Держу или держусь? …Моя дорогая, моя дорогая…»

«19 мая.

Филиппов вернулся из Канады, он был в Торонто всего четыре дня. и сразу улетел на три недели в Польшу. Прощаясь со мной, он сказал:

— Утвердят твою диссертацию, поедешь сразу на полгода в столицу. И я с тобой.

И что-то было такое в его тоне, что я поняла: планирует он поехать вовсе и не на полгода а — навсегда.

Скучала ли я о нем? Как можно скучать, если чувствуешь, что ты — рядом. Закрыв глаза, я даже могла представить, где он конкретно. То видела костел, то магазинчик, то — рядом с ним оказывалась какая-то женщина… Нет, ревности я не испытывала. Она была с ним, но не с его душой.

Я ходила на работу, гуляла, обычно не одна, по весеннему городу, постоянно повторяя мысленно его слова: «Милая, ты спишь рядом, как дочь».

Иногда я точно просыпалась от моего сомнамбулизма: городская толпа говорила по-польски. И понимала: из одного сновидения я попадаю в другое. Лабиринт моей любви, так думалось и так ощущалось мною в те дни.

Впрочем, одним из проводников по лабиринту служило мое сомнение: а есть ли вообще любовь?
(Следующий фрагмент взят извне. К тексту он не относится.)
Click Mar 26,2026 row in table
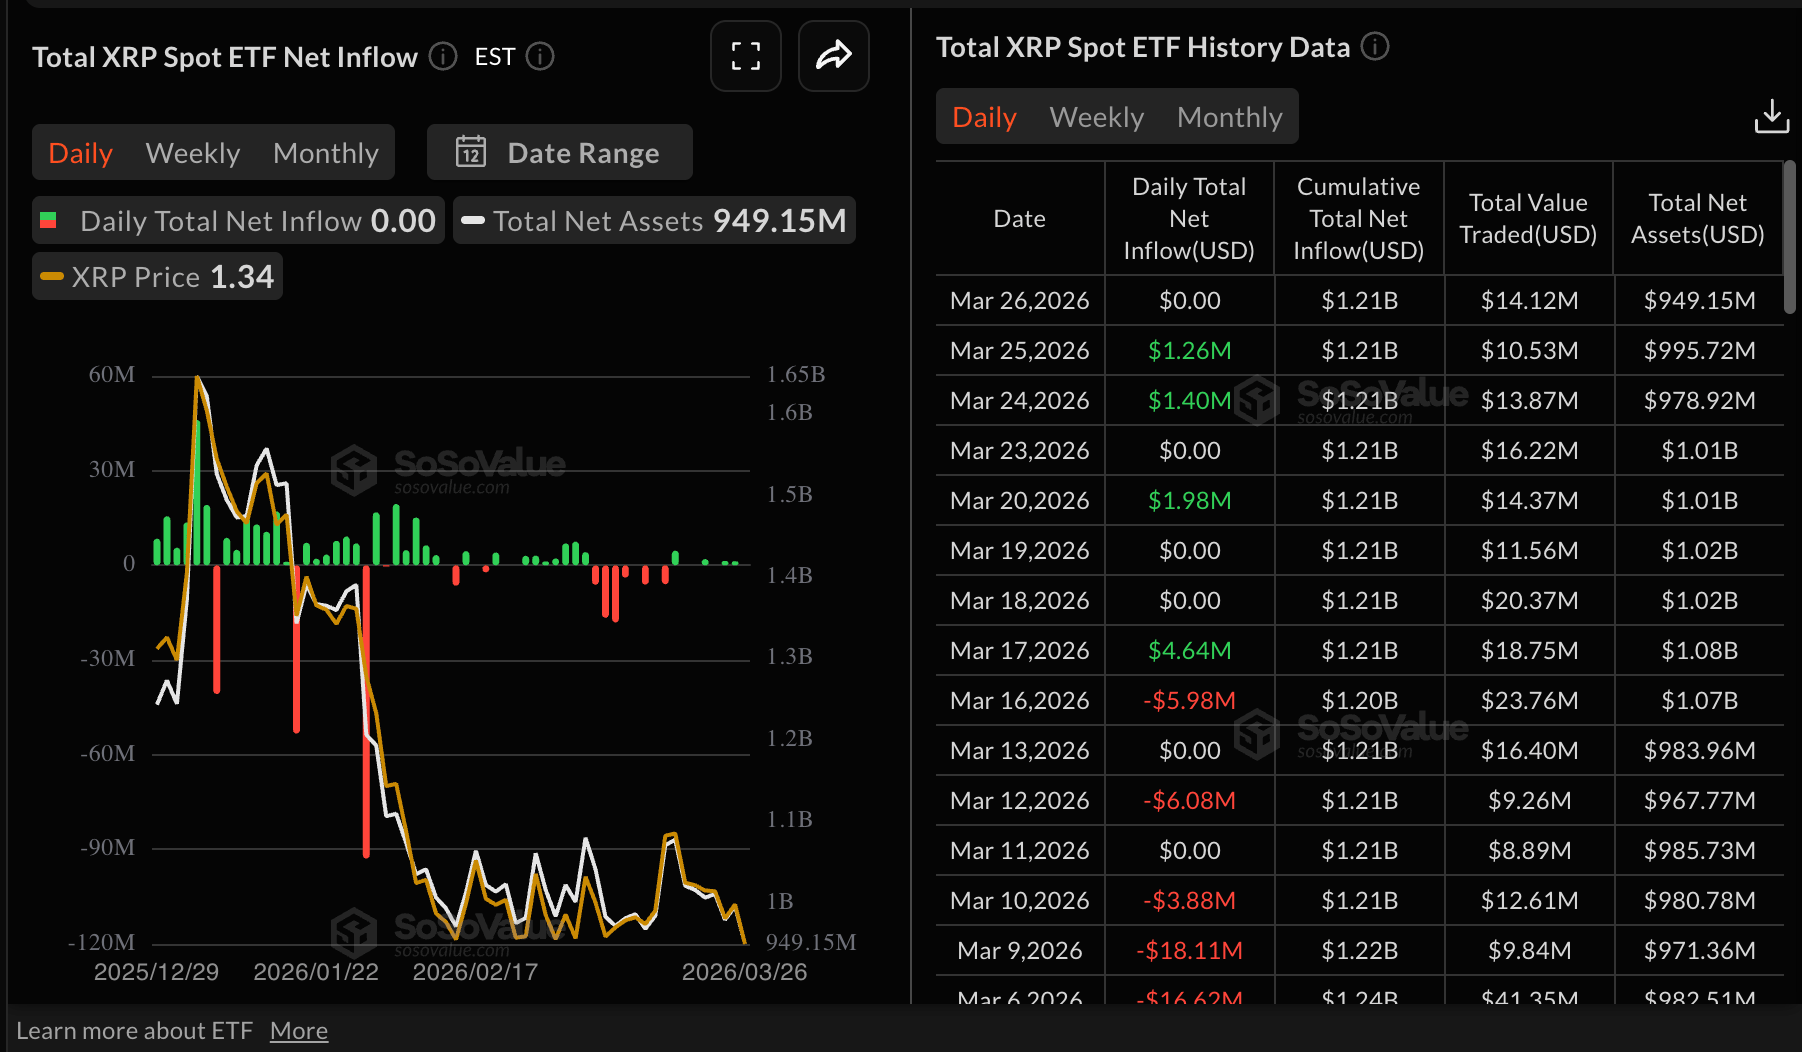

И если она существует — любовь ли это? И проводник так путал и смущал мое сердце, что на какое-то время оно, ступая по лабиринту, вдруг начинало думать, что вокруг пустое пространство — пустое и ясное, как небо.

И когда мне позвонили из института и сообщили, что диссертацию мою не утвердили, причем не просто рекомендовали доработать, как случалось с большинством соискателей, а не утвердили окончательно, бесповоротно, другими словами зарубили совсем, я как бы и не запереживала, а просто вдруг обнаружила себя стоящей в пустоте — причем мои ноги не чувствовали земли, а словно парили, парили и покачивались…
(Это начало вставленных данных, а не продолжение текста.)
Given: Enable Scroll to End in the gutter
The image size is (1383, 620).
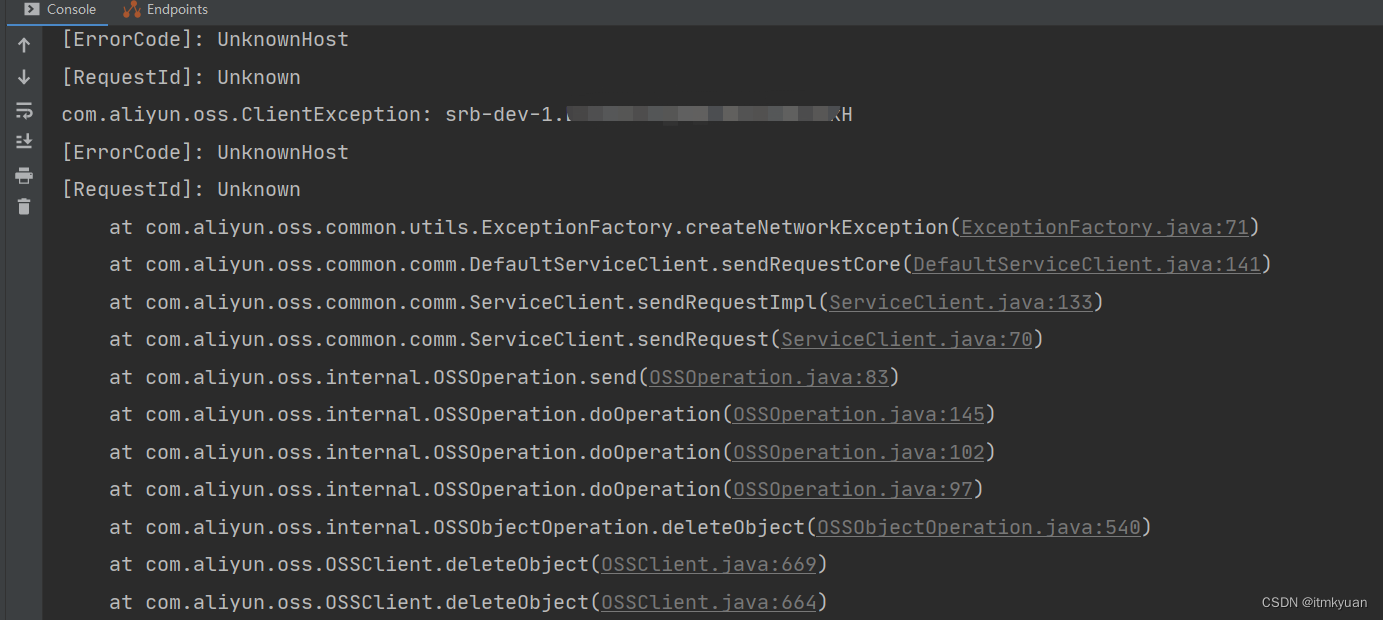Looking at the screenshot, I should click(24, 141).
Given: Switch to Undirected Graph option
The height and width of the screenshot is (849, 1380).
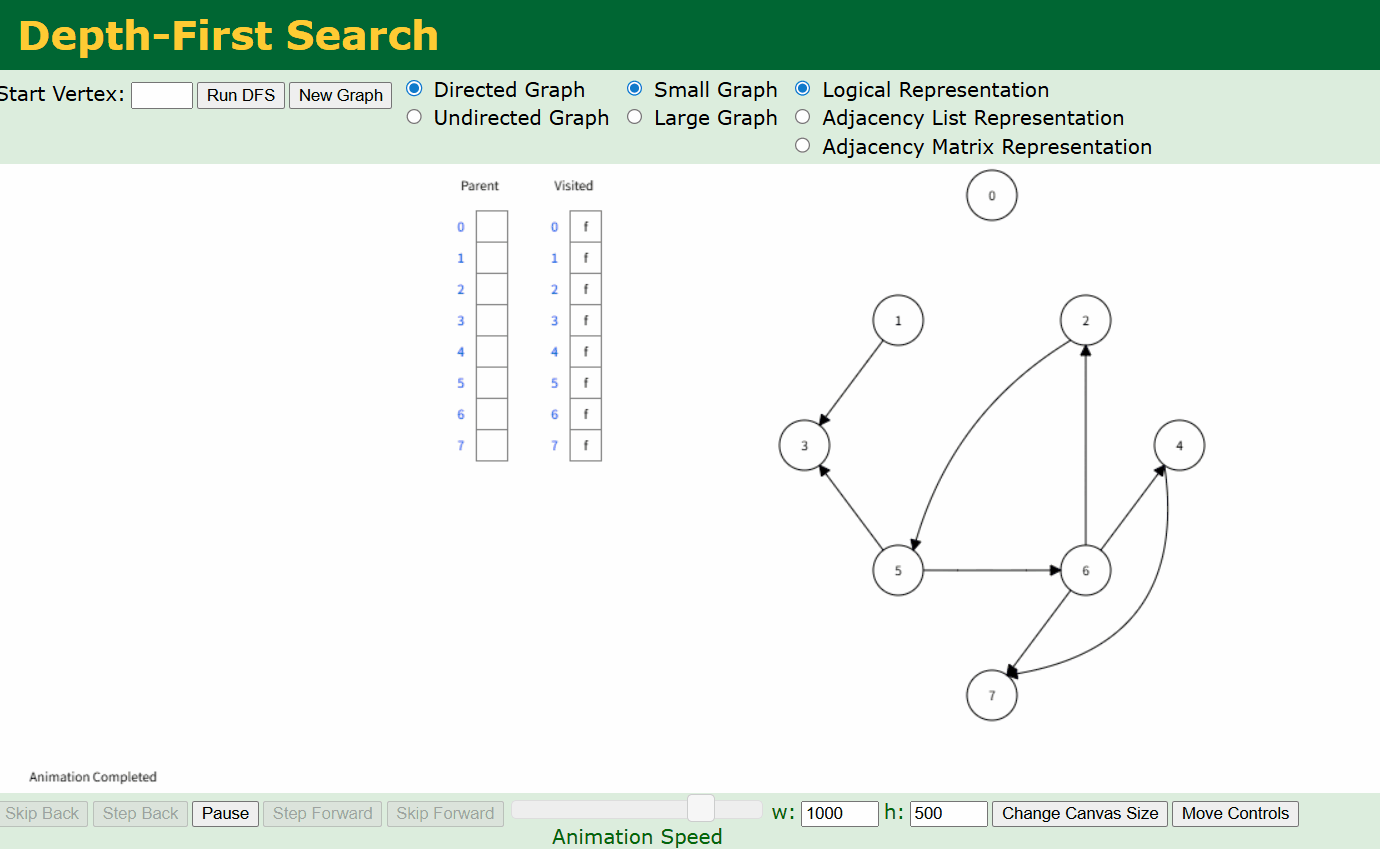Looking at the screenshot, I should pos(415,117).
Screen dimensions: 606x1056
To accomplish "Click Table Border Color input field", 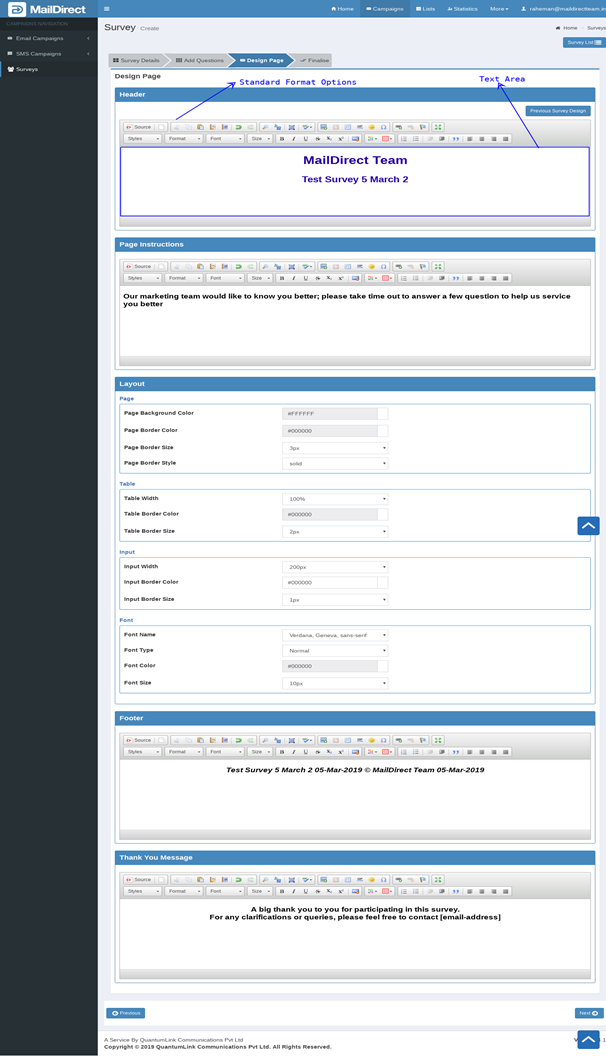I will point(329,514).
Но моя подружка Эля, любящая выпить, мы с ней когда-то вместе учились года три в школе и внезапно встретившись в парке, вдруг интенсивно заообщались, отреагировала на мой провал драматически: она позвонила Дубровину, запричитала, застенала, затребовала доказательств, что он — мой верный, единственный друг, и вина. В результате мы с ней накачались, сели к Дубровину в машину и он повез нас в лес. И там, над обрывом., при ярком, желтом свете Луны, под шум разговорившихся древесных вершин, я забралась на капот Дубровинской машины и стала танцевать, впечатывая свои острые, тонкие каблучки в не очень прочный металл…

— Ты что сдурела! — орал Дубровин. — Ты мне машину испортила, теперь как ее продавать?!

Благодаря этой истории, я узнала, каким способом добывает себе прожиточный минимум Сережка: занимает у отца деньги, покупает в столице автомобиль, ездит на нем, а потом продает, наверное, немного дороже…

Прошло два дня. Вечером я пришла домой и тетя Саша сказала, что был Дубровин, но меня так и не дождался. В моей комнате на столе лежал большой лист бумаги, на котором размашистым каракулеобразным почерком Дубровина было выведено: «Чтоб ты сдохла, крыса!»